- VOS TÂCHES:
1: Pouvez-vous réécrire sous forme de liste le passage du texte sur la vitesse qui commence par « Dans notre étude » et se termine par « sentiment d'appartenance », en conservant ses faits principaux ?
2: Recopiez fidèlement le passage du texte sur la vitesse, en commençant à « Savez-vous pourquoi nous » et en terminant à « seule journée ? ».

Savez-vous pourquoi nous sommes entourés
de choses qui nous aident à tout faire
de plus en plus vite ?
Communiquer plus vite,
travailler plus vite,
accéder plus vite à ses comptes,
voyager plus vite,
trouver un rencard plus vite,
cuisiner plus vite, nettoyer plus vite
et faire tout ça en même temps ?
Qu'est-ce que ça vous fait de caser
toutes ces tâches dans une seule journée ?
Eh bien, pour ma génération d'Américains,
la rapidité semble être
un droit de naissance.
Parfois, je pense qu'on a
une vitesse minimale de Mach 3.
En dessous, on craint de perdre
notre avantage concurrentiel.
Mais même ma génération
commence à se demander
si nous maîtrisons la vitesse
ou si c'est la vitesse qui nous maîtrise.
Je suis anthropologue
pour Rand Corporation.
La plupart d'entre nous
étudie les cultures anciennes,
mais moi, je me concentre
sur les cultures modernes
et sur notre adaptation
à tous ces changements mondiaux.
Récemment, avec l'ingénieur Seifu Chonde,
nous avons étudié la vitesse.
Nous voulions voir comment les gens
s'adaptent à cette ère d’accélération
et les incidences
sur la politique et la sécurité.
À quoi ressemblera le monde dans 25 ans
si la vitesse actuelle de changement
ne cesse d’accélérer ?
Qu'adviendrait-il des transports,
de l'apprentissage, de la communication,
de l'industrie, de l'armement
ou encore de la sélection naturelle ?
Un futur plus rapide apportera-t-il
plus de sécurité et de productivité ?
Ou nous rendra-t-il plus vulnérables ?
Dans notre étude, les gens considèrent
l'accélération comme inévitable,
à la fois l'excitation
et le manque de contrôle.
Ils craignent que s'ils devaient ralentir,
ils prendraient le risque
de devenir obsolètes.
Ils préfèreraient s'épuiser
que se rouiller.
Pourtant, en même temps,
ils craignent que cela affaiblisse
leurs traditions culturelles
et leur sentiment d'appartenance.
Mais même ceux qui gagnent
ce jeu de vitesse
admettent se sentir mal à l'aise.
Ils trouvent que cette accélération
accentue l'écart entre les riches,
les jet-setteurs qui font le buzz,
et les pauvres
qui sont mis de côté à l'ère du numérique.
Oui, nous avons de bonnes raisons
de prévoir que le futur sera plus rapide,
mais j'ai compris
que la vitesse est paradoxale,
et que comme avec tout paradoxe,
nous apprenons des choses
sur l'expérience humaine,
aussi absurde et complexe que ce soit.
Le premier paradoxe :
nous adorons la vitesse
et son intensité nous emballe.

- DONNÉES À L'ÉTUDE:
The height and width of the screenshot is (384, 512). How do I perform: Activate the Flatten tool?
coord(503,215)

...

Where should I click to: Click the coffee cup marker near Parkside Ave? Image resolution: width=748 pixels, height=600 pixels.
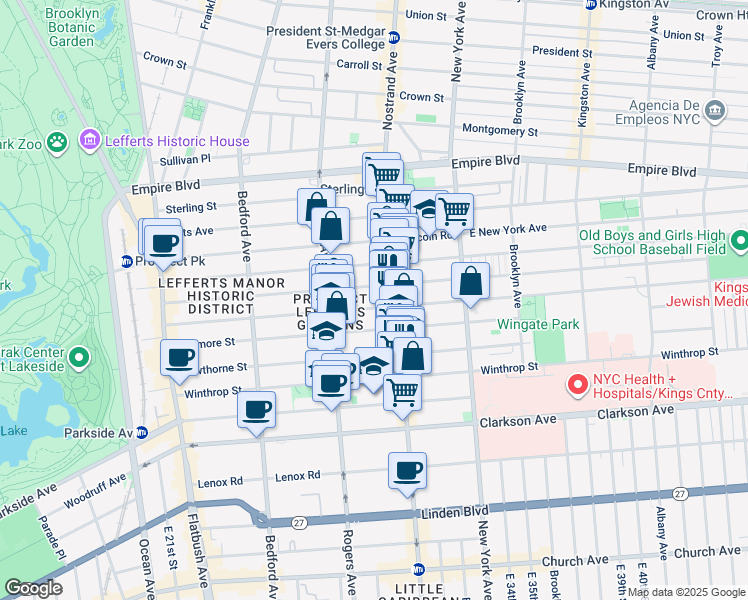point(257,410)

- RÉPONSES DANS L'ORDRE:
1:
- Les gens considèrent l'accélération comme inévitable, entre excitation et manque de contrôle.
- Ils craignent de devenir obsolètes s'ils ralentissaient.
- Ils préfèreraient s'épuiser que se rouiller.
- Ils craignent aussi que cela affaiblisse leurs traditions culturelles et leur sentiment d'appartenance.

2:
Savez-vous pourquoi nous sommes entourés
de choses qui nous aident à tout faire
de plus en plus vite ?
Communiquer plus vite,
travailler plus vite,
accéder plus vite à ses comptes,
voyager plus vite,
trouver un rencard plus vite,
cuisiner plus vite, nettoyer plus vite
et faire tout ça en même temps ?
Qu'est-ce que ça vous fait de caser
toutes ces tâches dans une seule journée ?